Newsroom

Data breaches remained on the national radar last week as British Airways announced 380,000 card payments had been compromised in a data breach, and House Financial Services Subcommittee Chairman Blaine Luetkemeyer, R-Mo., introduced a long-expected bill that would establish national data breach notification requirements for all financial entities.

British Airways announced that consumers who booked flights with the company between Aug. 21 and Sept. 5 had their personal data – including credit card numbers, expiration dates and security codes, and names, street addresses and email addresses – stolen in the breach.

Those customers who were impacted should have received an email from British Airways informing them of the breach. The email encouraged them to contact their financial institutions and credit-card providers.

Luetkemeyer's Consumer Information Notification Requirement Act would amend the Gramm-Leach-Bliley Act to require a notice of unauthorized access that is likely to result in identity theft, fraud or economic loss by all financial entities, including credit bureaus, akin to what is already in place for financial institutions. In turn, entities with national data standards would be pre-empted from state established standards.
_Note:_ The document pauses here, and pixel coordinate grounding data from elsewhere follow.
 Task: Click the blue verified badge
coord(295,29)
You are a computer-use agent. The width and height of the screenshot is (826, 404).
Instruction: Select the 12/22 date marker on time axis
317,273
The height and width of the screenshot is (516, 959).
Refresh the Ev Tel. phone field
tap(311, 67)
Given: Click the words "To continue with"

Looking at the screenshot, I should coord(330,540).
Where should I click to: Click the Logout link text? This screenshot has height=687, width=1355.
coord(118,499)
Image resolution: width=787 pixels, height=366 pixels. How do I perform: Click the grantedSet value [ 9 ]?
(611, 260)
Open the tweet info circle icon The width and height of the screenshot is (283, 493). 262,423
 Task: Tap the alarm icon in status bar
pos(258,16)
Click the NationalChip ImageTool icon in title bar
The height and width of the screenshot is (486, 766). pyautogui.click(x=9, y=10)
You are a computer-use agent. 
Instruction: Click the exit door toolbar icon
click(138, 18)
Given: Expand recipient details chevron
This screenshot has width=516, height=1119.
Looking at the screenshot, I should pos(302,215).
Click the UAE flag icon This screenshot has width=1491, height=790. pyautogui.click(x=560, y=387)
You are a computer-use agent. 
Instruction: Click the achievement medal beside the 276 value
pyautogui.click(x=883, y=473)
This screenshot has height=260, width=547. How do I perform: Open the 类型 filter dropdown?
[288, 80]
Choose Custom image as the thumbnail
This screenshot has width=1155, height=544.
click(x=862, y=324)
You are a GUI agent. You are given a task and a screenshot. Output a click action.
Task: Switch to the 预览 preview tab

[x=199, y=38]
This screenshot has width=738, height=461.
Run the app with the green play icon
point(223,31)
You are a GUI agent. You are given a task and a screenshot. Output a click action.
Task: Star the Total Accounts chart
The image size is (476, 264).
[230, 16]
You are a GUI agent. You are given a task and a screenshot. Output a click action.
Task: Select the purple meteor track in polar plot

The legislation is a scaled-down version of a larger data security bill that Luetkemeyer released earlier this year. Luetkemeyer released the new bill in an effort to advance the issue yet this session; the House Financial Services Committee is expected to hold a mark-up of the legislation in the near future.

NAFCU has been active with lawmakers since the massive 2013 Target data breach stressing the need for a legislative solution to reform the nation's data security system. The association has also shared with Congress principles credit unions would like to see addressed in any comprehensive cyber and data security legislation.